God is still in the miracle business
Three months ago I was given what felt like a death sentence. A well-meaning doctor looked at my wife and I and, with a very calm demeanor, said: “Your heart isn’t working well.”
He then showed us an image of my heart beating compared to a healthy heart. Mine barely moved.
“Is this going to kill me?” was my first question.
He didn’t answer. All he could muster was “The 10-year survivability rate is good.”
I had gone to the cardiologist for a routine checkup and was expecting him to say that everything was fine. I wasn’t prepared to be told my heart was failing.
Ten years didn’t feel like very long while I was sitting in the doctor’s office that day. It’s not that he said I would only live 10 more years, but he wasn’t willing to guess beyond that 10-year mark.
In 10 years, my youngest child will be 12 and my oldest 21. The other three children will be somewhere in between.
To say we were shocked — and devastated — would fall short of the emotions we felt. We had planned to go on a quick lunch date after the appointment, but instead cried most of the way home in silence.

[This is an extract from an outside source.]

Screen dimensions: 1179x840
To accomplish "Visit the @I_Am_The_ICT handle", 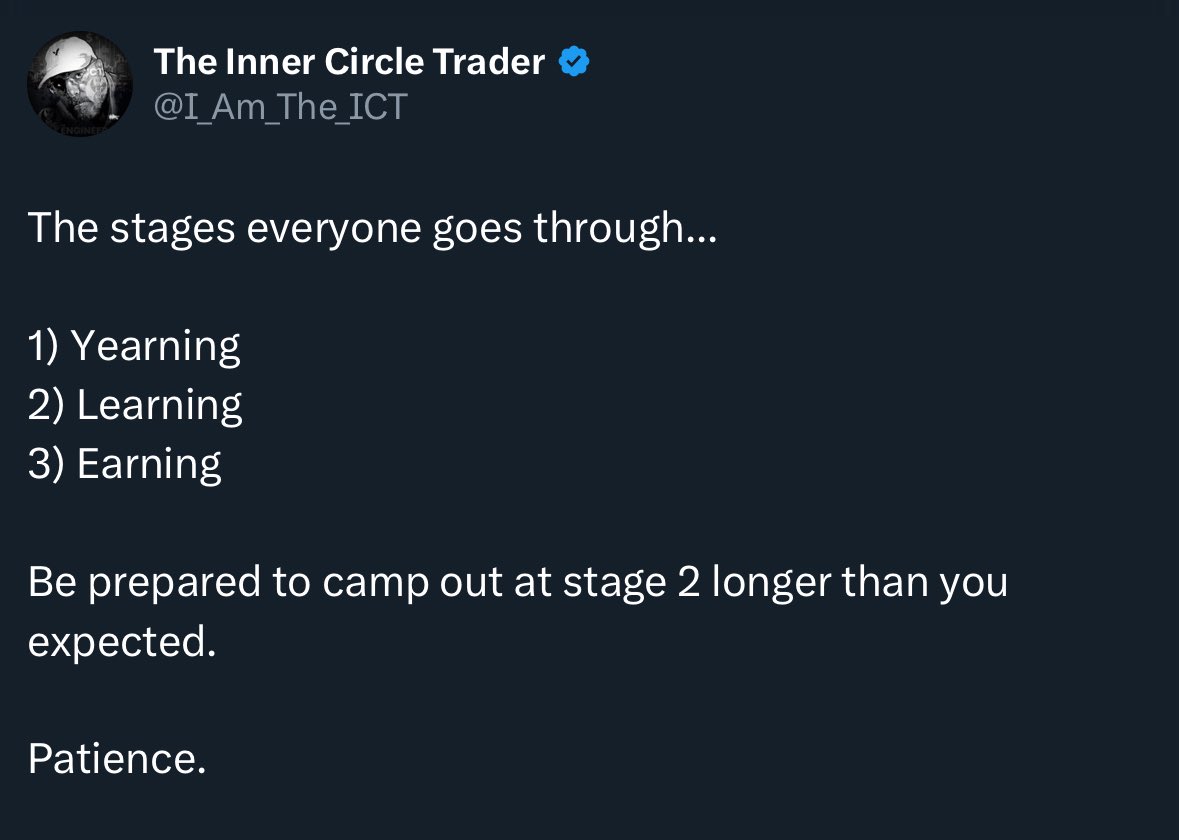I will click(280, 107).
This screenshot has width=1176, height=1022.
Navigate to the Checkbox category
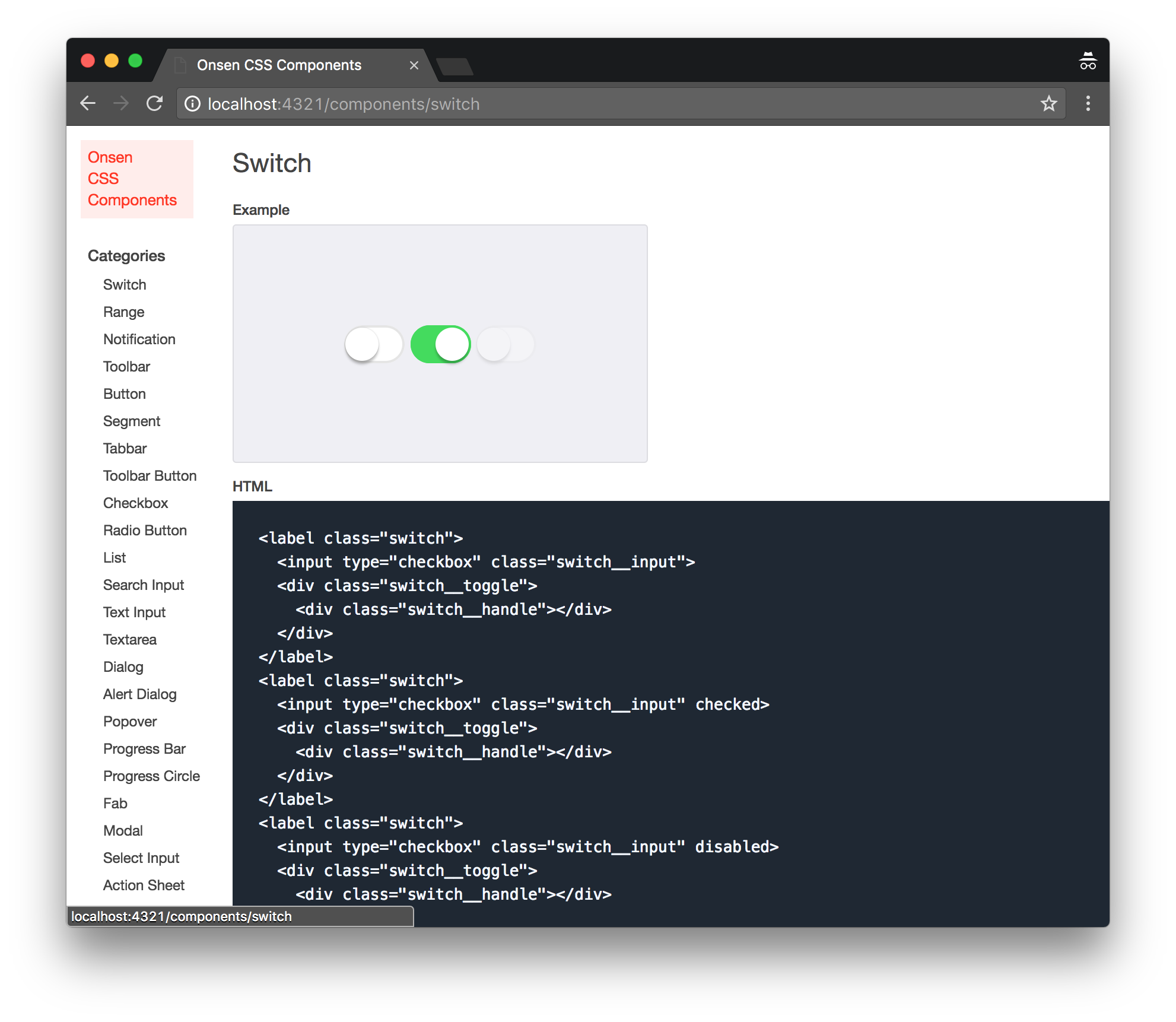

We did a lot of praying and planning and thinking in the days following that appointment. While we all live with the certainty of death, the vague notion of dying at some point in the future is much different than the reality that a failing heart could soon kill me. It hung over me like a lead balloon, and still does.
Oddly, I had no symptoms of heart failure. I wasn’t short of breath. I didn’t have difficulty sleeping. I wasn’t retaining fluid. For the most part, I felt as healthy as I ever had. And that stumped the doctors. More than one called it a miracle that I was asymptomatic, considering how low my heart function was.
During those first few days following the news we prayed earnestly for God’s healing, and we also prayed for God to be glorified. No matter what road this disease took, we endeavored to bring glory to God.
I began taking a host of medications and changed my diet. At a six-week checkup, the test results were the same. It appeared the medication wasn’t having much impact. While we had hoped medication would allow me to delay the possibility of a device implant or transplant for several years, our hope faded after that appointment.
So we began making other plans. My wife began exploring master’s degree programs so she would have a way to provide for our five children after I was gone. We looked at ways to start saving for a transplant, which will cost more than $1 million. I taught my oldest children CPR and how to use a portable defibrillator in case my heart stopped. We checked every box we could think of when it came to planning for the future.
And we prayed some more. Our prayers turned from asking for God’s healing to something more along the lines of “don’t let this sickness drive our children away from Christ.” It’s easy to be angry at a God who takes your father too soon.
After that six-week appointment, a cardiologist in Houston, Texas, referred me to the transplant team at Houston Methodist. Though he had yet to lay eyes on me, he took one look at my test results and felt I should be evaluated for a transplant.
That we potentially were going down that path was as devastating as the initial news that I was sick. A heart transplant is a big deal, and more involved than we could have ever imagined.
But just before going to Houston Methodist for the evaluation, a cardiac MRI test showed that my heart function had improved significantly — more than my cardiologist in Jackson expected and more than I had hoped and prayed for. It wasn’t in the normal range, but it was high enough that doctors thought a transplant was unnecessary and an implanted defibrillator probably wouldn’t be necessary either. It was the best news possible.
We made the trip to Houston with a copy of that test result on a CD and proudly showed it to the heart team there. While I still went through some of the transplant evaluation testing, doctors agreed with the findings.
There were two possibilities that explained why my heart function improved so drastically. The first is that my heart wasn’t as sick as we thought, though two different cardiologists and three tests showed it was. The second explanation is that the drugs miraculously began working after that six-week checkup. My cardiologist in Houston wouldn’t say, but I have no doubt it’s the latter.
As my wife will surely attest, I am quite cynical by nature. If you tell me your mother loves you, I’ll ask for proof. It makes me a good fit for the business I’m in, but sometimes means I’m lousy at life. But even the cynical side of me is convinced that God still works miracles and prayer works. I don’t doubt the miracle that is modern medicine, but I also don’t doubt the miracles of an all-powerful God.
Though sharing something as personal as this is not easy, I vowed to glorify God no matter what road this disease took. It appears to be taking the miraculous, so I have no choice but to give God credit for it.
The future is still uncertain. My heart may weaken further and a transplant may still be necessary one day. But for now, my heart is healthy enough to keep me breathing and as long as that’s the case I’ll praise God for it.